GOVT-567 Transnational Justice & Rule of Law
Fall for 2016-2017
No faculty information available
This course will examine the challenges countries face as they attempt to emerge from violent conflict or authoritarian rule. To aid in a successful transition, the international community typically engages these countries in the processes of transitional justice, rule-of-law building, and democratization. The course will analyze these transitional processes as they relate to each other as well as to the broader objective of successful transition. First, the course will consider whether democracy can in fact prevent relapse into regimes that violate basic human rights and humanitarian law; whether democracy is reconcilable with diverse cultures and even ethnic hatred. The course will then examine transitional justice including criminal tribunals, truth and reconciliation commissions (TRCs), as well as vetting processes, restitution schemes, and indigenous justice experiments.

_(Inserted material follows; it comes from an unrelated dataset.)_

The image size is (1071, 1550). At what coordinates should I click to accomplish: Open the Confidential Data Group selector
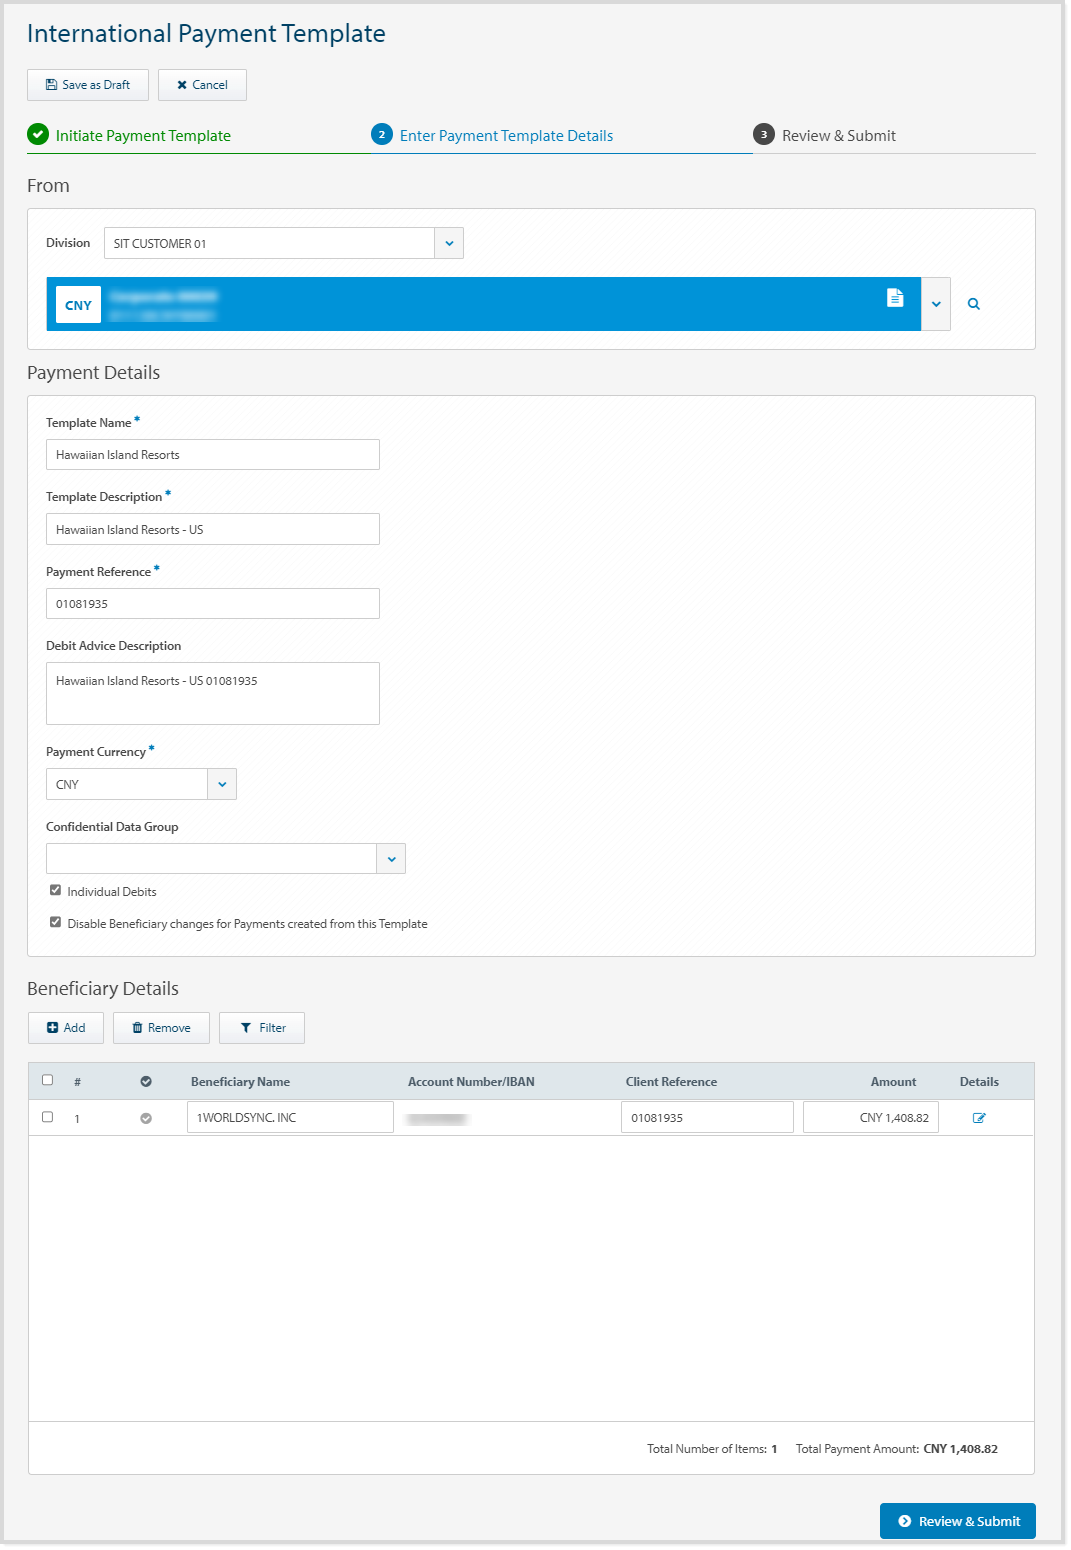pos(391,858)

Country studies will include Sierra Leone, East Timor, the former Yugoslavia, Peru, South Africa, Poland, Rwanda, and Iraq. Students will study the strengths and weaknesses of these mechanisms; the political challenges of implementing international criminal law to the domestic context; and the impact of limited security, timing, and resources. The course will then incorporate rule of law reform and democratization in order to present students with a realistic picture of all the processes, which the international community advances concurrently in transitioning countries. Students will be encouraged to recognize complementarities between these processes. Finally, the course will consider the West’s interests in transition towards democracy, particularly in light of the war on terror and the current United States strategy in the Middle East.